**Set task:**
Copy out the records verbatim, from their first line through the line containing "Click the Silver", with both ends included.

**Task material:**
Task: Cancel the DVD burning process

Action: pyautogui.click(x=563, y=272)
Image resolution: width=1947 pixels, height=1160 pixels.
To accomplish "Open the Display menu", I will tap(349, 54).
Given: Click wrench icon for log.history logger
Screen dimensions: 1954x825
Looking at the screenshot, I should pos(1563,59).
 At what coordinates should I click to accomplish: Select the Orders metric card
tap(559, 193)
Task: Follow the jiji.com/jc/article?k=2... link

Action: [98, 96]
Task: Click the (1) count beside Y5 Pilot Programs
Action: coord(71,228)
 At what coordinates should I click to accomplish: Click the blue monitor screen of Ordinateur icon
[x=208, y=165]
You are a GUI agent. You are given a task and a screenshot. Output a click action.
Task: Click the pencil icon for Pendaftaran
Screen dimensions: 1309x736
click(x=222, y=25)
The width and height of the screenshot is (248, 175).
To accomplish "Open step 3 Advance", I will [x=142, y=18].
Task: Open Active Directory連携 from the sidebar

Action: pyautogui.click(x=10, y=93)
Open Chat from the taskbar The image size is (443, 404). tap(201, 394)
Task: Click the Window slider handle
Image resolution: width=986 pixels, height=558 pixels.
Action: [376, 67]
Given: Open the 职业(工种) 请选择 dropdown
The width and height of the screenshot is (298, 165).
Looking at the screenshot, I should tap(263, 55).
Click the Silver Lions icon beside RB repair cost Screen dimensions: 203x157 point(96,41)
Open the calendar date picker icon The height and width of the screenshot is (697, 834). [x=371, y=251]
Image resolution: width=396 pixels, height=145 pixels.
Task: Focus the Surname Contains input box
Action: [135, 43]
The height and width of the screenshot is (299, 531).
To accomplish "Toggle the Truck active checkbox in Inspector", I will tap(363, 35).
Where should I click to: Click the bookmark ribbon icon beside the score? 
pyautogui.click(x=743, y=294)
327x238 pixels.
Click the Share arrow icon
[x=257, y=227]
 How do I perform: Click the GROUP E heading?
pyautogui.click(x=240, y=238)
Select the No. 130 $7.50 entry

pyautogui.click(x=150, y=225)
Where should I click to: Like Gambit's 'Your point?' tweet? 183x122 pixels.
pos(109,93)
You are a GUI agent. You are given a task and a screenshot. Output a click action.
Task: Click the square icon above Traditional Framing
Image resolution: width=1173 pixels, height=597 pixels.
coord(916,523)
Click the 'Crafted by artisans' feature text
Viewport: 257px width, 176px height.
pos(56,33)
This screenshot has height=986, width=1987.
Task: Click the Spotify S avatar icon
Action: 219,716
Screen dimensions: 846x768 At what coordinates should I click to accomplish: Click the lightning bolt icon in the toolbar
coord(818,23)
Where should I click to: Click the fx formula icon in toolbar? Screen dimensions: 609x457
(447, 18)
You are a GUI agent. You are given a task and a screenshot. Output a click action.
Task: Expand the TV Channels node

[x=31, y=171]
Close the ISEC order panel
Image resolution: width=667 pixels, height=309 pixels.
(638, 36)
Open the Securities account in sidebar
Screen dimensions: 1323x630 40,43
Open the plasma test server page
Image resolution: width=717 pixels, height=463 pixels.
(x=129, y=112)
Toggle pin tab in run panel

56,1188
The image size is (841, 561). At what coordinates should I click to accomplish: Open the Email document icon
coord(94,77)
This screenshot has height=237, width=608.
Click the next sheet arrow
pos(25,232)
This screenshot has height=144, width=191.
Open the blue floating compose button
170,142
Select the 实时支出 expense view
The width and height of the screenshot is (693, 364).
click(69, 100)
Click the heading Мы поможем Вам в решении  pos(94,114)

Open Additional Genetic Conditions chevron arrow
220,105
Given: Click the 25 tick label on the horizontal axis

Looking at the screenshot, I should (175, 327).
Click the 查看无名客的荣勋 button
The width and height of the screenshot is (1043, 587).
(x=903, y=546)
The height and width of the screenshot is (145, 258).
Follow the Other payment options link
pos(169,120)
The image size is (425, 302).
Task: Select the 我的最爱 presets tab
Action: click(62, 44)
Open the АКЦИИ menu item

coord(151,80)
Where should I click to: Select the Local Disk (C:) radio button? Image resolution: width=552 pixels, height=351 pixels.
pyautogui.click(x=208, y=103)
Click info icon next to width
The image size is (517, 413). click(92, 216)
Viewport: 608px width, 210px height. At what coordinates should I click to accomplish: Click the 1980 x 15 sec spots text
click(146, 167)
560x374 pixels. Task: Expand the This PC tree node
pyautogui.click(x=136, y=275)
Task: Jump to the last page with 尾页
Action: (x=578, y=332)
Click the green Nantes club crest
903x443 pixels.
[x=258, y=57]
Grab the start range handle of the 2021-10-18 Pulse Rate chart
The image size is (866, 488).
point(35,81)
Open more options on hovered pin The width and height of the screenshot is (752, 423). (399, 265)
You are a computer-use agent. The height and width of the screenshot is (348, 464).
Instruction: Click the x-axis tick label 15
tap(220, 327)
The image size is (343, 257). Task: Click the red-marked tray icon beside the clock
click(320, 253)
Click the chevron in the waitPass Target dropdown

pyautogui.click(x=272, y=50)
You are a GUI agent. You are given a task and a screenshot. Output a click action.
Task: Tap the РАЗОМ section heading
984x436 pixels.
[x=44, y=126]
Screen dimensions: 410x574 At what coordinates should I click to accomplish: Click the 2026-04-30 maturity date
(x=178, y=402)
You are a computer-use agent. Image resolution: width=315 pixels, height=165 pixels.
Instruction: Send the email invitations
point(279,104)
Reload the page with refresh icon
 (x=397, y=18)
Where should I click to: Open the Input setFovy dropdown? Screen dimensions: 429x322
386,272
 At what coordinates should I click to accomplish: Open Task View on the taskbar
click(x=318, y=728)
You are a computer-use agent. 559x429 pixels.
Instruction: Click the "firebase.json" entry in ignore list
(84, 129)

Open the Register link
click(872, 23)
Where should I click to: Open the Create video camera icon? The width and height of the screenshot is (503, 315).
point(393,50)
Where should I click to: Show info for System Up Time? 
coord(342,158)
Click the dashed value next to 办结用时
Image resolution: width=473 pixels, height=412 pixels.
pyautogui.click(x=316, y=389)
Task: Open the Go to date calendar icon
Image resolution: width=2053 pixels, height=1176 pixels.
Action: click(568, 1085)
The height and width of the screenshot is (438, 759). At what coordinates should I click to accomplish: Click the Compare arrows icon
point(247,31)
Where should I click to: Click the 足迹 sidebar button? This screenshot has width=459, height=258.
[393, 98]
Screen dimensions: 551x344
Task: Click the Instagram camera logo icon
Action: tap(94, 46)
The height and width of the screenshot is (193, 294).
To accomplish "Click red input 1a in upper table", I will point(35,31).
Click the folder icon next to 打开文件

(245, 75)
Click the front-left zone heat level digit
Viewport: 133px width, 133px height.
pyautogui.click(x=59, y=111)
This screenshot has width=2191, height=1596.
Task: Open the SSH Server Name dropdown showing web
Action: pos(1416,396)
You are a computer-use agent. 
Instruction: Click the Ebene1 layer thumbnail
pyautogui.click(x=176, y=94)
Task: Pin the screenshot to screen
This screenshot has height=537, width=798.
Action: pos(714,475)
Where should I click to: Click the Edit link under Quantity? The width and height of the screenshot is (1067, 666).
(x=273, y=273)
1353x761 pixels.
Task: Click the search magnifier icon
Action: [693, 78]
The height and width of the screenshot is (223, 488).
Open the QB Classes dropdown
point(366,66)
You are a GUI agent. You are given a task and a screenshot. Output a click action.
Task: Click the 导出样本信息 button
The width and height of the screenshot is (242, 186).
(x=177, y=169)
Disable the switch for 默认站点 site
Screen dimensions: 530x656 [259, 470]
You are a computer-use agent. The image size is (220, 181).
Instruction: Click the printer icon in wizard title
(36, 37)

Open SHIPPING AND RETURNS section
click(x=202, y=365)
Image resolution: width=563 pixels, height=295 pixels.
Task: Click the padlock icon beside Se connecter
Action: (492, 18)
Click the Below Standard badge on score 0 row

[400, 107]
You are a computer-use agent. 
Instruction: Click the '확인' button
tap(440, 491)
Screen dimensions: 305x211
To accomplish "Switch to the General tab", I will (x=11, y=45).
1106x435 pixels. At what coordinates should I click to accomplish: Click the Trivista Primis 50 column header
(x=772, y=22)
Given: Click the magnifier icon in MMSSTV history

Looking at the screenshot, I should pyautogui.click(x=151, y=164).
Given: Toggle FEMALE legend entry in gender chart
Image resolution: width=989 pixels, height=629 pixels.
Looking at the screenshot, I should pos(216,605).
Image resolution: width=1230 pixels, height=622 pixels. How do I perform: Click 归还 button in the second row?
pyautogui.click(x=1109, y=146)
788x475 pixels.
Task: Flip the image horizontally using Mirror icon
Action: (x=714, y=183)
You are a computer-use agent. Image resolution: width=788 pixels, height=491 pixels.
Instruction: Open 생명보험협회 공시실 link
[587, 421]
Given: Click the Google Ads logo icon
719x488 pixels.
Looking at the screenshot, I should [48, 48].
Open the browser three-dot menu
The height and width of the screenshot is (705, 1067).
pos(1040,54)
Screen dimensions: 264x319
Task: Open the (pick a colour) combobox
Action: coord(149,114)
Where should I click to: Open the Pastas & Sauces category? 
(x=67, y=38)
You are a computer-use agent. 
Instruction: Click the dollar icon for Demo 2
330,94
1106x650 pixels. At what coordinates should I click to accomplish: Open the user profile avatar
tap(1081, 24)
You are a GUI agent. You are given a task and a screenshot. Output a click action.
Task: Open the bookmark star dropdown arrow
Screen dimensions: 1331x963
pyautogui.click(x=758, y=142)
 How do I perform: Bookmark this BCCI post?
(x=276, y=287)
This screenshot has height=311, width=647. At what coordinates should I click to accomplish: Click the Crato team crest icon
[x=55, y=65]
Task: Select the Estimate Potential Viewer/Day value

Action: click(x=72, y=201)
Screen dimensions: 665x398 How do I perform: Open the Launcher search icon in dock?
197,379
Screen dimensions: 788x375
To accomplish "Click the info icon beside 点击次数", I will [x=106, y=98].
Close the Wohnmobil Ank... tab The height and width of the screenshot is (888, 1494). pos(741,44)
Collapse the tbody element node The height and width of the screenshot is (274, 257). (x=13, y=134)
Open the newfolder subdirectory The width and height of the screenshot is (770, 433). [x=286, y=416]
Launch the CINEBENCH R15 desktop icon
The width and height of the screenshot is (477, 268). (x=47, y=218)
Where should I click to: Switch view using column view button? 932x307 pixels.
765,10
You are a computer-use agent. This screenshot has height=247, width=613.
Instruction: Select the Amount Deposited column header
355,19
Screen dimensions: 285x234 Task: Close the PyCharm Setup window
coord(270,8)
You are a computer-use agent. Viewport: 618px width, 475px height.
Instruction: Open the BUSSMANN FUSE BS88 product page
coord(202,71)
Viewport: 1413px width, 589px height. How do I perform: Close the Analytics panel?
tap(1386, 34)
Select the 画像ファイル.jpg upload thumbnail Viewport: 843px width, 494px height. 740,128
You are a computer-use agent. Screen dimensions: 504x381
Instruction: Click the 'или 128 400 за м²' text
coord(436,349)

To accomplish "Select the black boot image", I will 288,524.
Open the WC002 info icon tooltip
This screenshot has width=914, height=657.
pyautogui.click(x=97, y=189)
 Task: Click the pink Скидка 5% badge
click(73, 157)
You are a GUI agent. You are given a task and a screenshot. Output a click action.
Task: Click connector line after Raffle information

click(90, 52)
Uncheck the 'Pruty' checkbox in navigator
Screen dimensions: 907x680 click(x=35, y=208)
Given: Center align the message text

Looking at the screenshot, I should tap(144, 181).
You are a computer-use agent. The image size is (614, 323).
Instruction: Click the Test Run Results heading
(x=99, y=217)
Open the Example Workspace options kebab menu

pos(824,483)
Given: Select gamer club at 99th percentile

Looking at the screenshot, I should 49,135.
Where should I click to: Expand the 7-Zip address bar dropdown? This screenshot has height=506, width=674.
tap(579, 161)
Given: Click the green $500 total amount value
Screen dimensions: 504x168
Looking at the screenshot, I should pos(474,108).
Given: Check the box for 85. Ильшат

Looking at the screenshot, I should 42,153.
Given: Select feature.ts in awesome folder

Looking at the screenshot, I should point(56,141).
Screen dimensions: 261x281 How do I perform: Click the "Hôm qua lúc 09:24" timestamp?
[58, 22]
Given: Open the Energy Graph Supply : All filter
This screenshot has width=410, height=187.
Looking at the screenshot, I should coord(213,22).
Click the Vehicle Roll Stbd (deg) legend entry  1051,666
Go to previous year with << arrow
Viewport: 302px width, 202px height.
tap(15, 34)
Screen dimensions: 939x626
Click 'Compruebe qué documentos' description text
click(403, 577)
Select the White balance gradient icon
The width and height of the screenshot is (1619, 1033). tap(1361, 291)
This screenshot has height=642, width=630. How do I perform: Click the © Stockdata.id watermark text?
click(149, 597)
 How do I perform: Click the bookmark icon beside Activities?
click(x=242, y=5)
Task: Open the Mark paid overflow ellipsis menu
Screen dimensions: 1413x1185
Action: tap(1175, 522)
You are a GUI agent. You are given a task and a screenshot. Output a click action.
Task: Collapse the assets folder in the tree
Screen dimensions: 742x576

**Complete answer:**
Task: Cancel the DVD burning process

Action: pyautogui.click(x=563, y=272)
Image resolution: width=1947 pixels, height=1160 pixels.
To accomplish "Open the Display menu", I will tap(349, 54).
Given: Click wrench icon for log.history logger
Screen dimensions: 1954x825
Looking at the screenshot, I should pos(1563,59).
 At what coordinates should I click to accomplish: Select the Orders metric card
tap(559, 193)
Task: Follow the jiji.com/jc/article?k=2... link

Action: [98, 96]
Task: Click the (1) count beside Y5 Pilot Programs
Action: coord(71,228)
 At what coordinates should I click to accomplish: Click the blue monitor screen of Ordinateur icon
[x=208, y=165]
You are a GUI agent. You are given a task and a screenshot. Output a click action.
Task: Click the pencil icon for Pendaftaran
Screen dimensions: 1309x736
click(x=222, y=25)
The width and height of the screenshot is (248, 175).
To accomplish "Open step 3 Advance", I will [x=142, y=18].
Task: Open Active Directory連携 from the sidebar

Action: pyautogui.click(x=10, y=93)
Open Chat from the taskbar The image size is (443, 404). tap(201, 394)
Task: Click the Window slider handle
Image resolution: width=986 pixels, height=558 pixels.
Action: [376, 67]
Given: Open the 职业(工种) 请选择 dropdown
The width and height of the screenshot is (298, 165).
Looking at the screenshot, I should tap(263, 55).
Click the Silver Lions icon beside RB repair cost Screen dimensions: 203x157 point(96,41)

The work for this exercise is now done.